6. Future directions

It seems certain now that C. auris will emerge eventually in all parts of the world (it’s already arrived in most!). Future efforts to combat C. auris will hinge on:

  • strengthening global surveillance, including wider use of genomic sequencing and environmental screening, to detect transmission earlier and understand clade specific risks;
  • advancing rapid and accurate diagnostics such as updated MALDI TOF MS, point of care molecular tools, and metagenomic methods to reduce misidentification;
  • accelerating development of novel antifungals, vaccines, and immunotherapies alongside robust stewardship programmes;
  • investing in next generation environmental control technologies, from validated no touch disinfection systems to smart auditing tools and antifungal resistant surface materials;
  • enhancing IPC workforce capacity through global training platforms, standardised interfacility communication, and early warning frameworks;
  • and expanding research into ecological and climate driven factors influencing emergence, all underpinned by coordinated international policy alignment and One Health collaboration to prevent the establishment of new reservoirs and curb global spread.

7. Summary

C. auris represents a ‘perfect storm’ of IPC challenges: environmental persistence, multidrug resistance, diagnostic ambiguity, and a high capacity for sustained healthcare associated transmission.
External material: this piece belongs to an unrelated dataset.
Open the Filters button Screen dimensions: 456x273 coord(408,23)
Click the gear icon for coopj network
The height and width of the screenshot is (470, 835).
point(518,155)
Effective control relies on:

  • Early identification and rigorous screening
  • High quality environmental cleaning and disinfection with active oversight
  • Standardised communication across facilities
  • Adequate resourcing of IPC teams
  • Continuous professional development and updated evidence-based guidance

As global case numbers continue to rise, coordinated and science driven IPC strategies will remain our strongest defence against this emerging global threat.